# EXCERPT
....
Soon after its launch, Halston’s boutique was attracting the glitziest women in Hollywood, including Greta Garbo, Elizabeth Taylor, and Jagger and Minnelli, both of whom would go on to become some of the designer’s closest friends.
Then, in 1973, Halston signed over his womenswear line and the Halston trademark for a whopping $12m to Norton Simon Inc. He would remain chief designer, however the deal offered him the sturdy financial backing he’d been seeking. As a result, Halston’s name was soon everywhere, attached to everything from menswear to bed linen and shoes to luggage. He also designed uniforms for the Braniff Airways crew, while doing the same for the 1976 US Olympic team, staff at the Avis car rental service, the Girl Scouts, and the New York City police department.
He was an early adopter of the power of influencers
By the late 1970s and early 1980s, Halston was just as famed for his excessive lifestyle as he was for his fashion designs. According to Whitney Sudler-Smith’s 2012 documentary Ultrasuede, the designer regularly hosted big dinner parties for him and his celebrity friends, where sex and drugs were rife.
“Those dinner parties... put it this way, they weren’t about the food,” says designer and former Halston employee Ralph Ricci in the documentary.
Halston regularly spent the wee hours of the evening in the VIP rooms of Studio 54, where the models and actors in attendance were almost always entirely clad in his designs, with the likes of Mick Jagger and Truman Capote.
For Halston, his A-list circle of models and actors were the best endorsement for his brand. As he says in the 2012 documentary: “You are only as good as the people you dress. Beautiful people attract attention. They are in the papers so they are your best advertisements.”
....
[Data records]
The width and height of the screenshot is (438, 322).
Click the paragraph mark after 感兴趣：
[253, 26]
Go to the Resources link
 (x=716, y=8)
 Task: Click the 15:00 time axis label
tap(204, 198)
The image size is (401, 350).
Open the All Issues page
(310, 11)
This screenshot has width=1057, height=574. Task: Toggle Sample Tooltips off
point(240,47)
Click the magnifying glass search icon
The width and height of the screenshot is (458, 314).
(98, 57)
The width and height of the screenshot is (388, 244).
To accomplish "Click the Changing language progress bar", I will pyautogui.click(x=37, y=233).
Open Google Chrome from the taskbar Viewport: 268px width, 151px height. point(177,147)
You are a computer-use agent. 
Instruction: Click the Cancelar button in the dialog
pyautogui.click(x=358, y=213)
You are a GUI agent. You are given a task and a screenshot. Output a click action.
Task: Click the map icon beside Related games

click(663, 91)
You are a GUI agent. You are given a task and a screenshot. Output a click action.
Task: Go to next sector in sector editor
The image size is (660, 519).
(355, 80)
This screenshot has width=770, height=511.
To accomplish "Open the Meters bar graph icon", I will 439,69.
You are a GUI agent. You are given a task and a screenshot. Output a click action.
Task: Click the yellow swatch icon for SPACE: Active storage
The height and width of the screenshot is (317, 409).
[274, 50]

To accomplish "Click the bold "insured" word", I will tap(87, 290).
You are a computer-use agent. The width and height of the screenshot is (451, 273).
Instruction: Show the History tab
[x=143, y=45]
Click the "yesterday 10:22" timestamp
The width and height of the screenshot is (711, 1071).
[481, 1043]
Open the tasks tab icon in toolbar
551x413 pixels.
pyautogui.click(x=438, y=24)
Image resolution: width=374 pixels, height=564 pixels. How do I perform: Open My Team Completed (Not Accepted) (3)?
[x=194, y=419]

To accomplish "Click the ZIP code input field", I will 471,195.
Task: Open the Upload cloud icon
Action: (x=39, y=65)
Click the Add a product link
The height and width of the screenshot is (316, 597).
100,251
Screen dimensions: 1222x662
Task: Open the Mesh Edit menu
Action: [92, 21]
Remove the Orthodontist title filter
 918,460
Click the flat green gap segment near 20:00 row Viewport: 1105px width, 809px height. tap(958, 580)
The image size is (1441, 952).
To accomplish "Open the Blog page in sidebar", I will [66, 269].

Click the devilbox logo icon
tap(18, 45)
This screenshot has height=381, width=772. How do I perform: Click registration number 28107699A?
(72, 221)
....
# TASK INSTRUCTIONS
1 - Answer these questions using the Halston excerpt above:
(a) How much did Norton Simon Inc. pay for Halston's womenswear line and trademark?
(b) What is the title of the 2012 documentary the excerpt cites?
(c) Where did Halston regularly spend the wee hours of the evening?
2 - Repeat word for word the part of the Halston excerpt above that opens with "He was an early" and closes with "drugs were rife.".

# LIST OF SOLUTIONS
1 -
(a) $12m
(b) Ultrasuede
(c) In the VIP rooms of Studio 54

2 -
He was an early adopter of the power of influencers
By the late 1970s and early 1980s, Halston was just as famed for his excessive lifestyle as he was for his fashion designs. According to Whitney Sudler-Smith’s 2012 documentary Ultrasuede, the designer regularly hosted big dinner parties for him and his celebrity friends, where sex and drugs were rife.